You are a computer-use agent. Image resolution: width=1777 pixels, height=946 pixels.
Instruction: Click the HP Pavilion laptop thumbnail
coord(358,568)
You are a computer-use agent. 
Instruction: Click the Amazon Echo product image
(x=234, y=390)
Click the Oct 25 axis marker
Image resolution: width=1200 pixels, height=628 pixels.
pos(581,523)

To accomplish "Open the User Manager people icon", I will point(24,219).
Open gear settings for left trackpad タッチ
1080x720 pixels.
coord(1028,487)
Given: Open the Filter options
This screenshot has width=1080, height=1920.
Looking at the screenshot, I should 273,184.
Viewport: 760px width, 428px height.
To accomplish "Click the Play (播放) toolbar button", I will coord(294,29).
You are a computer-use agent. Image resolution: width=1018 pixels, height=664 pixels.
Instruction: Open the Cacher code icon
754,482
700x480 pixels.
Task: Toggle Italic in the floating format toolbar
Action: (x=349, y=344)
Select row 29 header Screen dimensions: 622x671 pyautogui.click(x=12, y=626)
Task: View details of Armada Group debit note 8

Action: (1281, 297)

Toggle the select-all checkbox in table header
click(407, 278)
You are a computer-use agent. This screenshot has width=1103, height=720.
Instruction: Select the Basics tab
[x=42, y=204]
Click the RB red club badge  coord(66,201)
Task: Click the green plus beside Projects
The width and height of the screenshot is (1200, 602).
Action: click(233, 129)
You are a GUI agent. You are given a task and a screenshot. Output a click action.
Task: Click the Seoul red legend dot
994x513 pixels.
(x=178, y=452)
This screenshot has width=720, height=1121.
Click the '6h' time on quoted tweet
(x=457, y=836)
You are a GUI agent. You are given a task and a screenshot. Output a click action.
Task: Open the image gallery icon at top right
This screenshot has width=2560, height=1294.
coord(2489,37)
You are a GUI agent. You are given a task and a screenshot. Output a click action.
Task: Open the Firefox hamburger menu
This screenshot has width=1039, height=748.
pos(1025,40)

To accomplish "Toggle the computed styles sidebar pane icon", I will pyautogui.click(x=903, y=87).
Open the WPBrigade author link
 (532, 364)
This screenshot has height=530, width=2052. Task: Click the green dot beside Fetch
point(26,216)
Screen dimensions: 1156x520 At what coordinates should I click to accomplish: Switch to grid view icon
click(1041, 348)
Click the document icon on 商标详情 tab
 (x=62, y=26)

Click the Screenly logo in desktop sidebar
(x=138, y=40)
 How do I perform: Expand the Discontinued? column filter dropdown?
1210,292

▶ _The problem_: The answer must be the full data, repeated word for word.

▶ _Answer box_:
You are a computer-use agent. Image resolution: width=1777 pixels, height=946 pixels.
Instruction: Click the HP Pavilion laptop thumbnail
coord(358,568)
You are a computer-use agent. 
Instruction: Click the Amazon Echo product image
(x=234, y=390)
Click the Oct 25 axis marker
Image resolution: width=1200 pixels, height=628 pixels.
pos(581,523)

To accomplish "Open the User Manager people icon", I will point(24,219).
Open gear settings for left trackpad タッチ
1080x720 pixels.
coord(1028,487)
Given: Open the Filter options
This screenshot has width=1080, height=1920.
Looking at the screenshot, I should 273,184.
Viewport: 760px width, 428px height.
To accomplish "Click the Play (播放) toolbar button", I will coord(294,29).
You are a computer-use agent. Image resolution: width=1018 pixels, height=664 pixels.
Instruction: Open the Cacher code icon
754,482
700x480 pixels.
Task: Toggle Italic in the floating format toolbar
Action: (x=349, y=344)
Select row 29 header Screen dimensions: 622x671 pyautogui.click(x=12, y=626)
Task: View details of Armada Group debit note 8

Action: (1281, 297)

Toggle the select-all checkbox in table header
click(407, 278)
You are a computer-use agent. This screenshot has width=1103, height=720.
Instruction: Select the Basics tab
[x=42, y=204]
Click the RB red club badge  coord(66,201)
Task: Click the green plus beside Projects
The width and height of the screenshot is (1200, 602).
Action: click(233, 129)
You are a GUI agent. You are given a task and a screenshot. Output a click action.
Task: Click the Seoul red legend dot
994x513 pixels.
(x=178, y=452)
This screenshot has width=720, height=1121.
Click the '6h' time on quoted tweet
(x=457, y=836)
You are a GUI agent. You are given a task and a screenshot. Output a click action.
Task: Open the image gallery icon at top right
This screenshot has width=2560, height=1294.
coord(2489,37)
You are a GUI agent. You are given a task and a screenshot. Output a click action.
Task: Open the Firefox hamburger menu
This screenshot has width=1039, height=748.
pos(1025,40)

To accomplish "Toggle the computed styles sidebar pane icon", I will pyautogui.click(x=903, y=87).
Open the WPBrigade author link
 (532, 364)
This screenshot has height=530, width=2052. Task: Click the green dot beside Fetch
point(26,216)
Screen dimensions: 1156x520 At what coordinates should I click to accomplish: Switch to grid view icon
click(1041, 348)
Click the document icon on 商标详情 tab
 (x=62, y=26)

Click the Screenly logo in desktop sidebar
(x=138, y=40)
 How do I perform: Expand the Discontinued? column filter dropdown?
1210,292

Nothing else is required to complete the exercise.